Hacker News new | ask | show | jobs
by coldtea 1424 days ago
>It seems crazy to say but I think it may all boil down to a massive influx of inexperienced readers.

Not that crazy. In fact, the idea about "inexperienced readers" becoming a nuisance has been around since the dawn of writing.

In fact even someone as old as Plato warned us about this, in parable form, when writing was introduced:

https://fs.blog/an-old-argument-against-writing/#:~:text=%E2....

1 comments

I agree it's not crazy. To me the best explanation is that Facebook introduced many inexperienced people to political topics, and they had trouble distinguishing fact from fiction. Someone told me something similar happened when radio first got popular. Hopefully our societies will get better at filtering information as these technologies mature.
>>> Facebook introduced .. ppl to xyz topics ..

I possibly belong to this set. Could it be that this goes way back when people got hold of religous text and learn to read it and discuss about it?

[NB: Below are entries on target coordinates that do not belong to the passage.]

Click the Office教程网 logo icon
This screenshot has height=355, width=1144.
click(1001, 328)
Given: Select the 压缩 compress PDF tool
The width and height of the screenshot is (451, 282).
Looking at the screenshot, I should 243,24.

It actually does make me wonder if we can see a connection between what's happening now and what happened when Protestant Christianity started spreading with the whole "priesthood of the believer" deal where everyone can read the Bible in whatever translation and interpret it just as well, supposedly, as those who are trained in Greek/Hebrew/Latin and actually studied the historical context of it. Seems very similar, in some ways, on a rough look.